Si l’on se fit à l’idée populaire, on aurait une « mémoire photographique ». Tel élève pense « voir » dans sa tête la page de sa leçon, etc. Cette croyance est fausse. Les mémoires sensorielles existent bien, mais elles sont éphémères. La mémoire sensorielle visuelle (nommée « iconique ») ne dure qu’un quart de seconde, la mémoire auditive 2,5 secondes. L’impression de « voir » la page d’un livre vient d’une autre mémoire, la mémoire imagée. Cette mémoire fabrique des images mentales durables, mais reconstruites, virtuelles,d’où les erreurs dans les témoignages oculaires. Donc fixer sur un mur un schéma ou une carte de géographie pour les photographier est une illusion totale. La meilleure méthode est l’apprentissage multi-essais. Par exemple, vous découpez deux feuilles pour faire huit petites pages que vous numérotez de 1 à 8. Vous apprenez en répétant les mots de la carte pendant une minute, puis vous reproduisez sur la feuille de réponse numéro 1 sans regarder le modèle ; puis vous réapprenez pendant une minute la carte pour un essai numéro 2, et ainsi de suite jusqu’à reproduction parfaite. On parle de surapprentissage lorsque le critère de reproduction est plus difficile, par exemple trois essais consécutifs sans erreur. Le surapprentissage est plus sûr pour réussir, évidemment.
La mémoire procédurale : noircir du papier avec des exercices
Enfin, il existe une autre mémoire, la mémoire procédurale qui met en œuvre des mécanismes encore différents. La mémoire procédurale englobe les apprentissages sensori-moteurs (faire du vélo, conduire, jouer d’un instrument de musique…), mais aussi des apprentissages plus abstraits de règles, de procédures, par exemple utiliser le clavier et la souris d’un ordinateur ou une console de jeux. Ainsi, dans ces exemples, vous savez qu’au début, vous cherchez l’icône, la fenêtre du menu déroulant, le bon titre. Puis, après de multiples répétitions, vous cliquez à droite, à gauche, au milieu par automatisme tout en pensant à autre chose.
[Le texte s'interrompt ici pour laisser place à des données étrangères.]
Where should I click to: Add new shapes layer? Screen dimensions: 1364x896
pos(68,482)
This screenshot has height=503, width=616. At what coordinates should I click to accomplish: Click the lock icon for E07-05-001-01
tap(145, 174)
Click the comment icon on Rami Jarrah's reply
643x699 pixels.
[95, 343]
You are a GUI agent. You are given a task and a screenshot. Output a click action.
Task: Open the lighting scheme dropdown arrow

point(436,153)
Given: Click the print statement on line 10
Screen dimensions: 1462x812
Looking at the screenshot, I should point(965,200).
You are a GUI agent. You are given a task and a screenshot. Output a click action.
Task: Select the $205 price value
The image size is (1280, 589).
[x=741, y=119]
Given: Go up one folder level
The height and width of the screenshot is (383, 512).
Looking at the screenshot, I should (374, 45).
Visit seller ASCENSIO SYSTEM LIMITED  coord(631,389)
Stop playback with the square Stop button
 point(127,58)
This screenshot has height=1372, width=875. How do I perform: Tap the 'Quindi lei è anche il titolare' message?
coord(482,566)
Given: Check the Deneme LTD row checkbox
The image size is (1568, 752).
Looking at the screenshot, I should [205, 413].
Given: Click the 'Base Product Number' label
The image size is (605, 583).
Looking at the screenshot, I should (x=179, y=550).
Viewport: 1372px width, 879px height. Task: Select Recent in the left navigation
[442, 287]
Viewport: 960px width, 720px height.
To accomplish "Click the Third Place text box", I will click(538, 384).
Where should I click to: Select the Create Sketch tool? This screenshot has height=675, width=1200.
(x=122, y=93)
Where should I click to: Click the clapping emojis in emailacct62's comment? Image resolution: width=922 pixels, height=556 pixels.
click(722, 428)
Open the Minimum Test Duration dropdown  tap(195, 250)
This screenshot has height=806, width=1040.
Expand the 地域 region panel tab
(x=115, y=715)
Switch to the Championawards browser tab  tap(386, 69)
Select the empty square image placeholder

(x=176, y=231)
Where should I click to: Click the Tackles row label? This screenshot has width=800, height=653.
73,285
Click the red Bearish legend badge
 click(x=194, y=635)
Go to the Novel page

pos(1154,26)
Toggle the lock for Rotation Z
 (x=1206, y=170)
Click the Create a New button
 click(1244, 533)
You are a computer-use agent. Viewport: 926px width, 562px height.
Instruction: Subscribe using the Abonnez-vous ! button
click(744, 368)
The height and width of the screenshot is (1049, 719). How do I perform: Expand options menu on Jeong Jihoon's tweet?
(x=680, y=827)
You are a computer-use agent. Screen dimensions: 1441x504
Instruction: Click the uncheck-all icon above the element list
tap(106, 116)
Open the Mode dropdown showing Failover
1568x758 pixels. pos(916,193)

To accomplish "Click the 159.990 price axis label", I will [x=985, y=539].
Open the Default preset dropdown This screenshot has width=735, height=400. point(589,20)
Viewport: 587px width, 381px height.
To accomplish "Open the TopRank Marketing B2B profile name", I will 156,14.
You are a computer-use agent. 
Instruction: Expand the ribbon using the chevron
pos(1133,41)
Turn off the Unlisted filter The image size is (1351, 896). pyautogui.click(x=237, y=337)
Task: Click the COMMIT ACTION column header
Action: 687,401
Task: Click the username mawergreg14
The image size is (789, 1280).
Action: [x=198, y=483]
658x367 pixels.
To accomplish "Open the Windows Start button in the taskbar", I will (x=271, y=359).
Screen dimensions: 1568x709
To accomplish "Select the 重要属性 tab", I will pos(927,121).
Je pense qu’une bonne partie des mathématiques est de type procédural abstrait. Ainsi, pour l’algèbre, on doit tâtonner, comprendre, chercher, puis avec la répétition d’exercices similaires, on résout le problème presque automatiquement. Les nombres passant de l’autre côté du signe égal deviennent par automatisme de sens contraire, les démonstrations géométriques, ou certains calculs d’intégrale, deviennent automatiques, à l’instar de la multiplication en CM2. Si cette mémoire procédurale a un fonctionnement bien à elle, c’est qu’elle dépend d’autres structures du cerveau, notamment le cortex pariétal, qui, chez Einstein, était plus développé !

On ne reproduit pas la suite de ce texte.